____ QUOTED PASSAGE

CV Surgery

Thoracic and Cardiovascular Surgery


March 1, 2019

Right ventricular load adaptability metrics in patients undergoing left ventricular assist device implantation

Amsallem, M., Aymami, M., Hiesinger, W., Zeigler, S., Moneghetti, K., Marques, M., Teuteberg, J., Ha, R., Banerjee, D., Haddad, F.

OBJECTIVE: Several right load adaptability metrics have been proposed as predictors of right heart failure (RHF) following left ventricular assist device implantation. This study sought to validate and compare the prognostic value of these indices. METHODS: This retrospective study included 194 patients undergoing continuous-flow left ventricular assist device implantation. The primary end point was unplanned right atrial assist device (RVAD) need within 30days after left ventricular assist device implantation; the secondary end points included clinical RHF syndrome without RVAD need and the composite of RHF or RVAD need. Load adaptability indices or interventricular ratios were divided into surrogates of ventriculoarterial coupling (RV area change:end-systolic area), indices reflecting adaptation proportionality (Dandel's index=tricuspid regurgitation velocity-time integral normalized for average RV radius in diastole or systole), and simple ratios (eg, pulse pressure:right atrial pressure or right arterial pressure:pulmonary arterial wedge pressure). RESULTS: Mean age was 55±13years with 77% of men. RHF occurred in 75 patients with 30 patients requiring RVAD implantation. Among right heart metrics, right arterial pressure (normalized odd ratio, 1.62; 95% confidence interval, 1.15-2.38), right arterial pressure:pulmonary arterial wedge pressure (normalized odds ratio, 1.59; 95% confidence interval, 1.08-2.32) and pulse pressure:right arterial pressure<2.0 (normalized odds ratio, 2.56; 95% confidence interval, 1.16-5.56) were associated with RVAD need (all P values<.02). These 3 metrics significantly added incremental prognostic value to the Interagency Registry for Mechanically Assisted Circulatory Support classification score in a similar range, whereas only RAP was incremental to the Michigan score. Correlates of RHF not requiring RVAD included RV end-systolic area index and the Dandel indices, which provided similar incremental value to the Interagency Registry for Mechanically Assisted Circulatory Support, Michigan, and European Registry for Patients with Mechanical Circulatory Support scores. CONCLUSIONS: Although associated with outcome, right load adaptability indices do not appear to provide strong incremental value when compared with simple metrics.

________

PROBLEMS TO SOLVE »
• 1. Please repeat the abstract from "March 1, 2019" to "D., Haddad, F.", swapping "March" for "April".
• 2. How many patients did the study in the abstract include?

____ RECORDED DATA

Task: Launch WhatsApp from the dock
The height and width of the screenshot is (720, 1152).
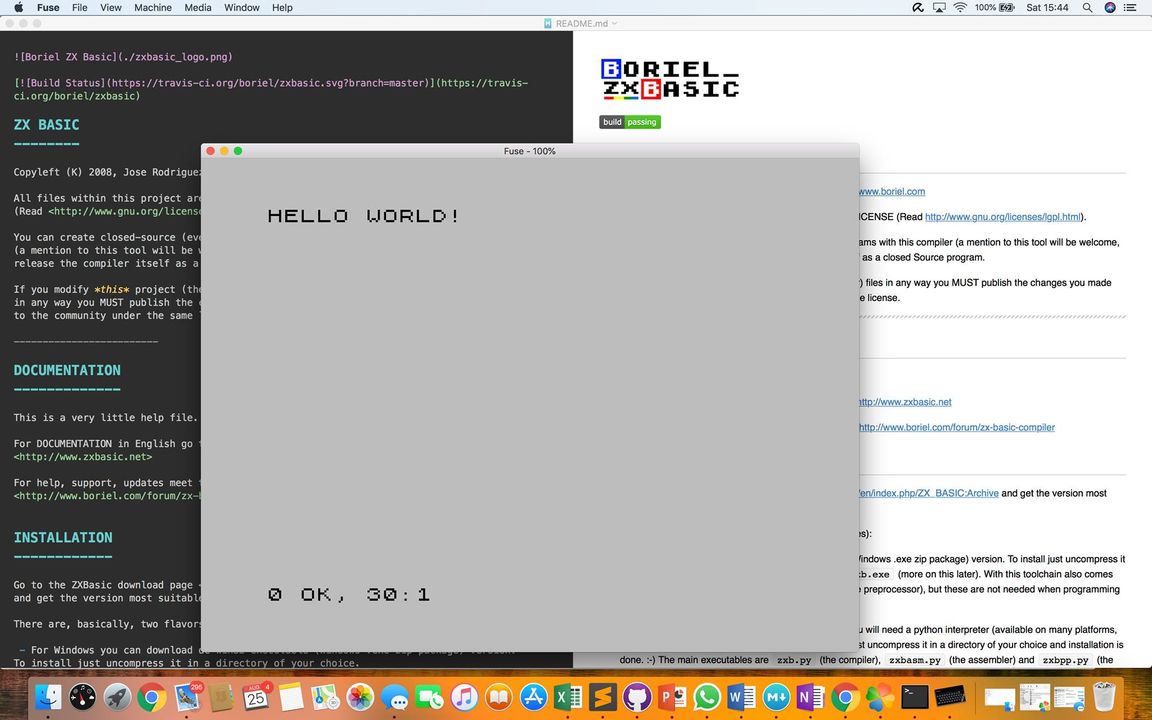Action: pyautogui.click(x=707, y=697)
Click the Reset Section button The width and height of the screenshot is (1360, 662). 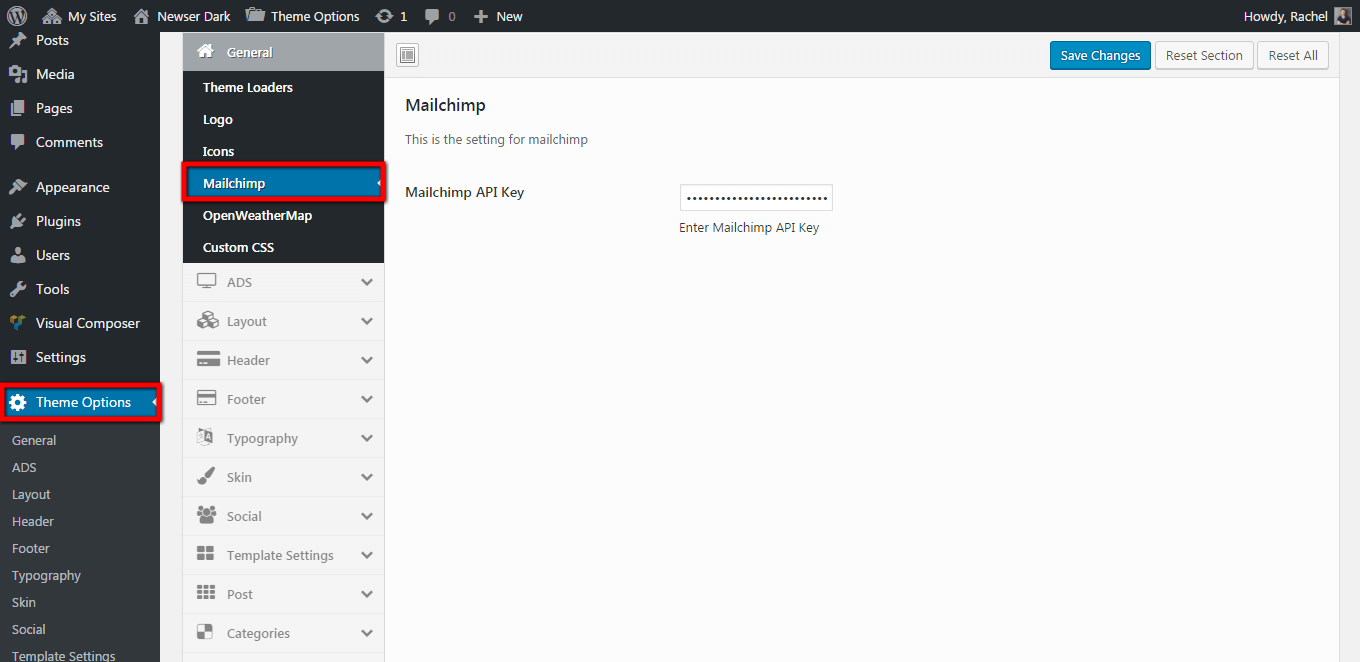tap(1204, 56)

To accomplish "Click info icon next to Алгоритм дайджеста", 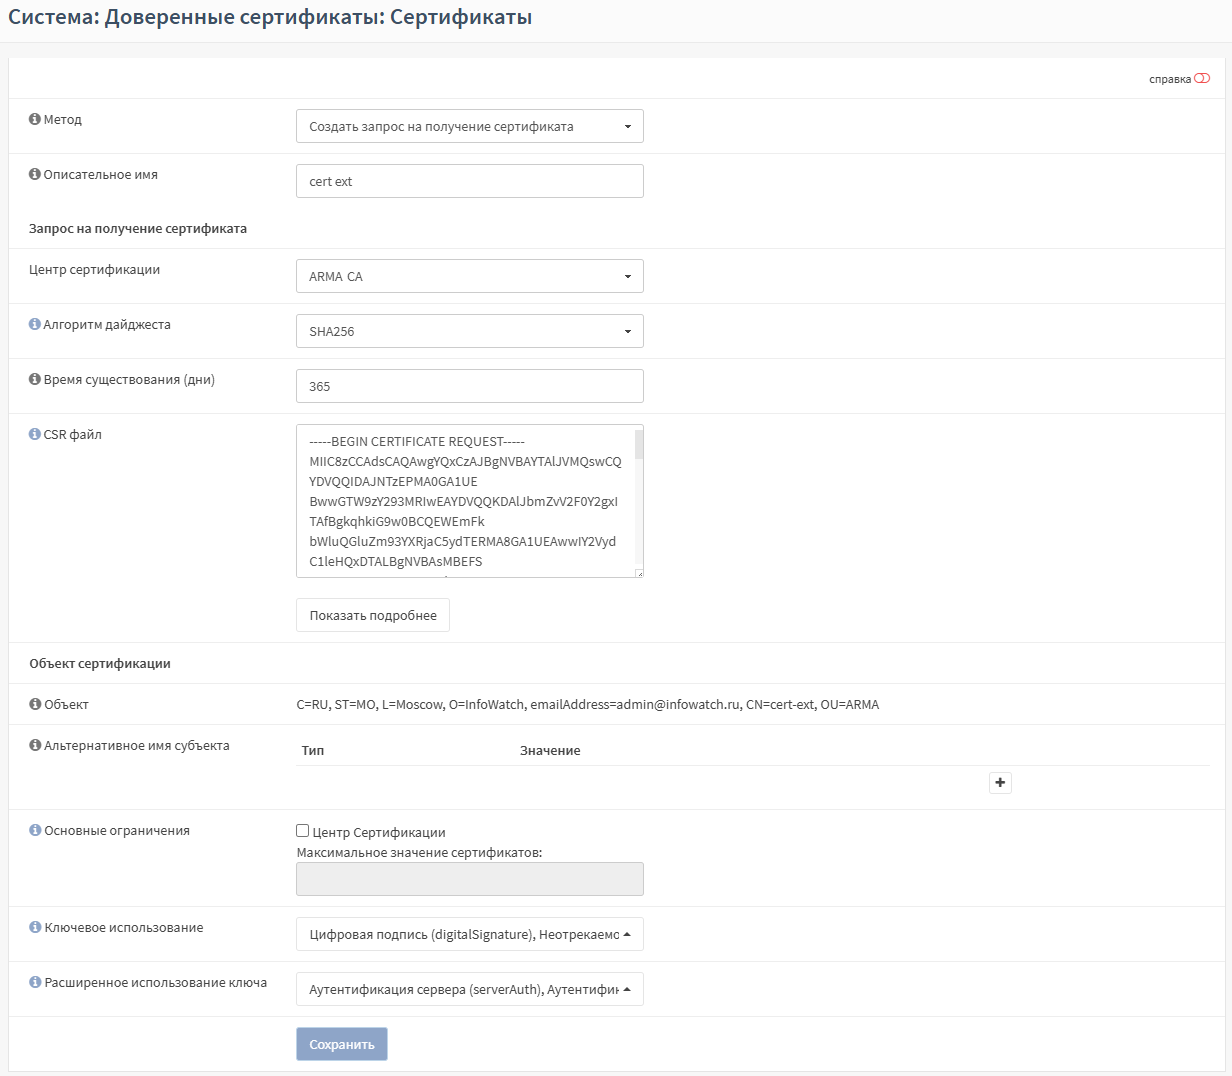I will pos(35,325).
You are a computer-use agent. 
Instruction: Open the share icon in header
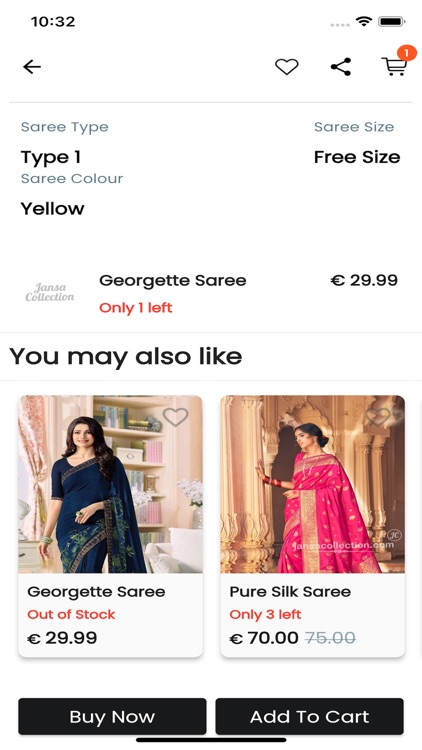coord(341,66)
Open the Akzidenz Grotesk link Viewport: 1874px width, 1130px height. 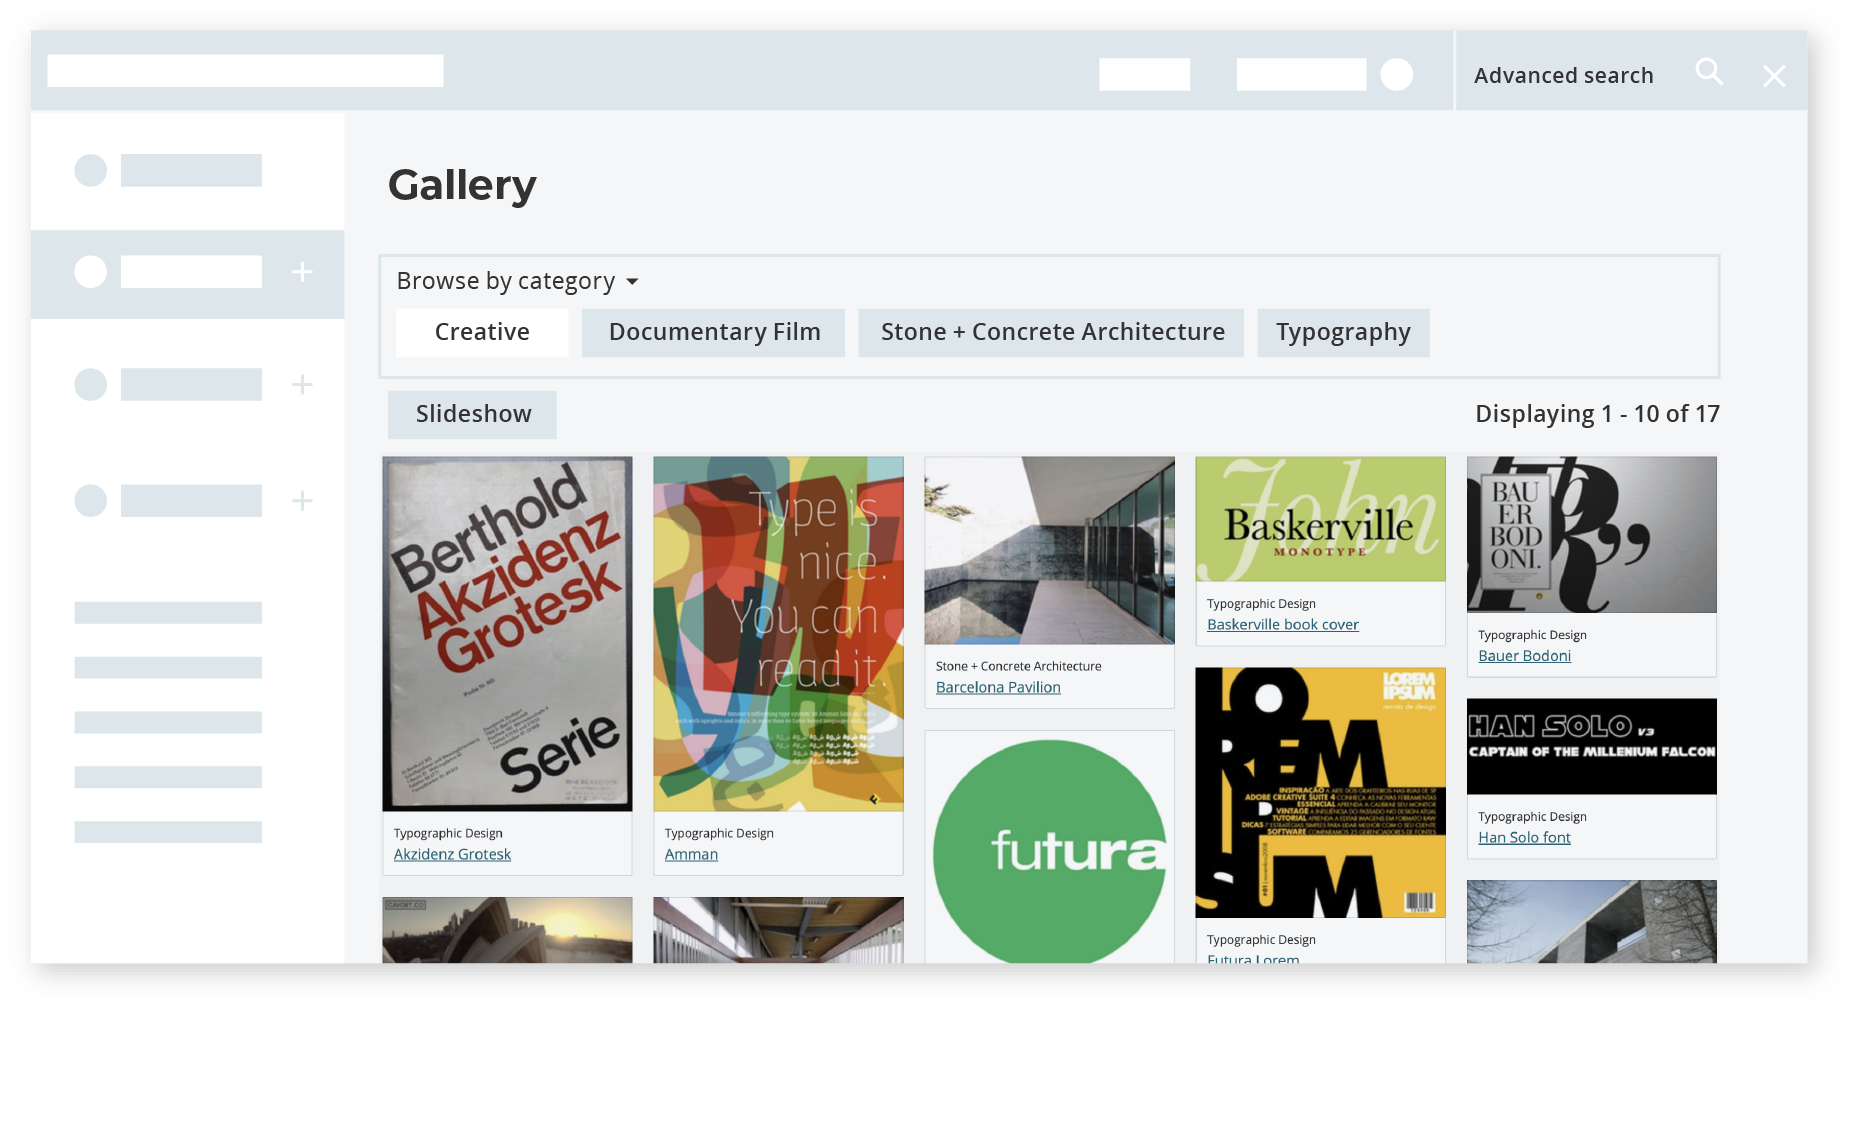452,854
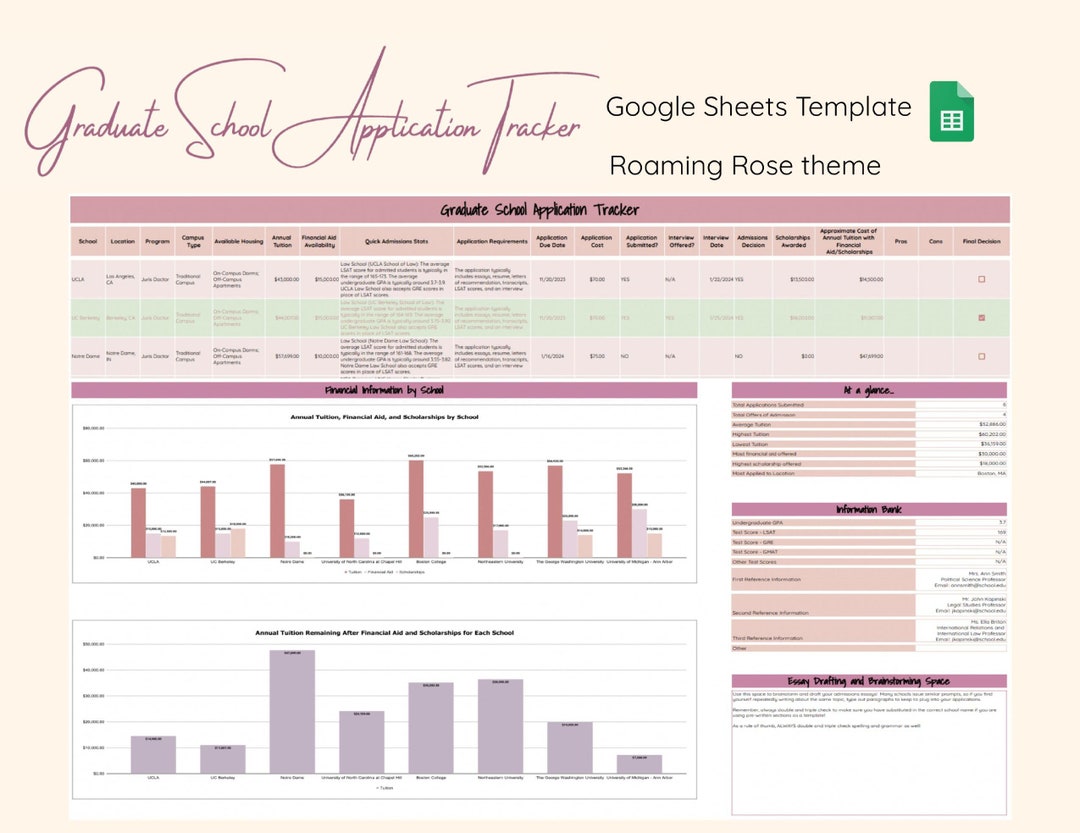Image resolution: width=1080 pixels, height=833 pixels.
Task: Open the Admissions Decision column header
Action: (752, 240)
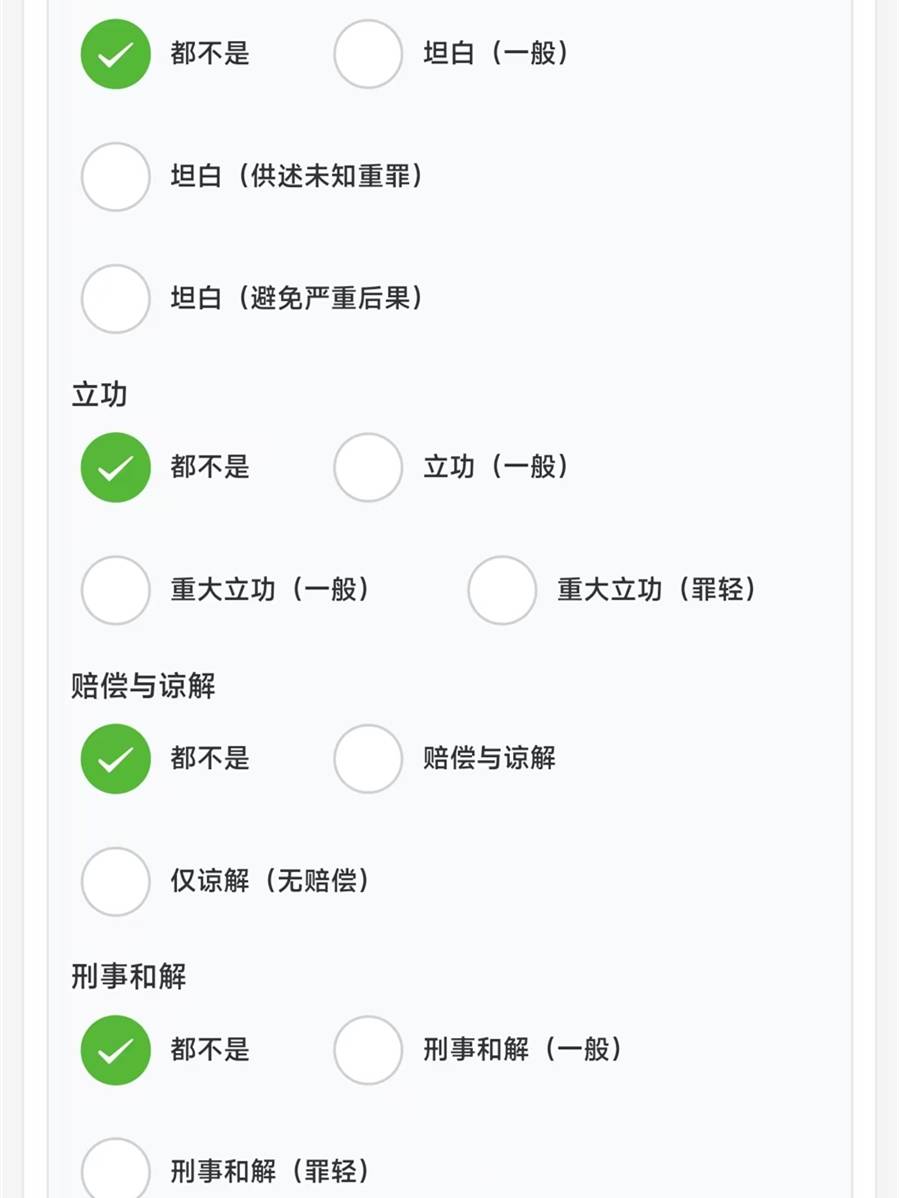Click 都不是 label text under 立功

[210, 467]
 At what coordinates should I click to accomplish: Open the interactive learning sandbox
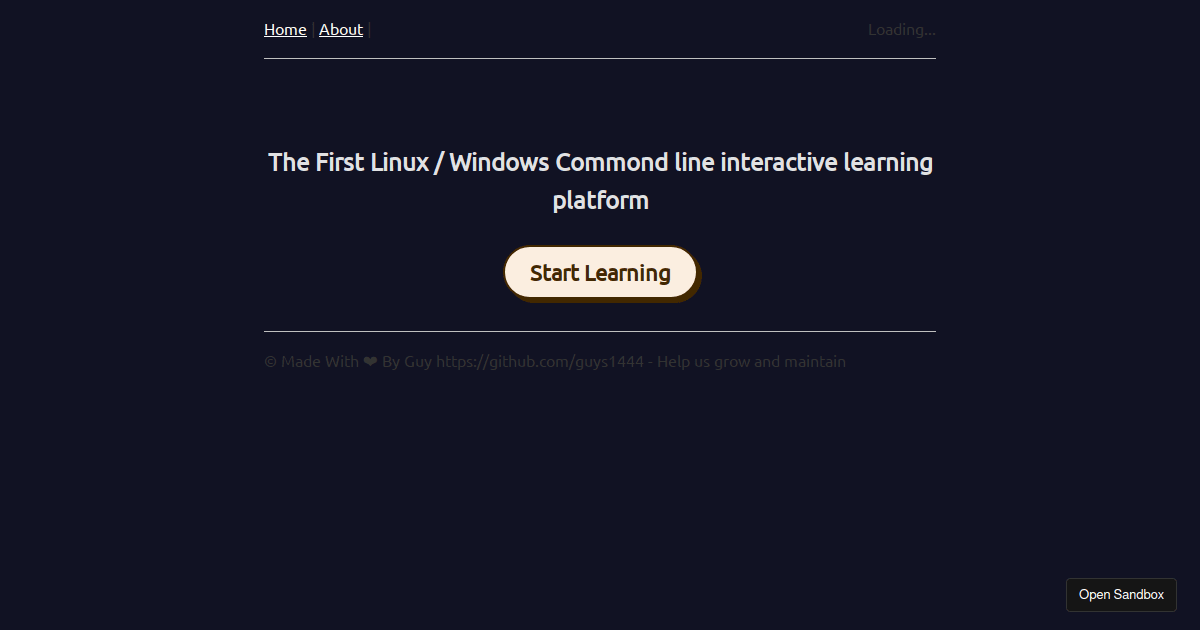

________

RESPONSES BY TASK »
• 1.
April 1, 2019

Right ventricular load adaptability metrics in patients undergoing left ventricular assist device implantation

Amsallem, M., Aymami, M., Hiesinger, W., Zeigler, S., Moneghetti, K., Marques, M., Teuteberg, J., Ha, R., Banerjee, D., Haddad, F.

• 2. 194 patients undergoing continuous-flow left ventricular assist device implantation.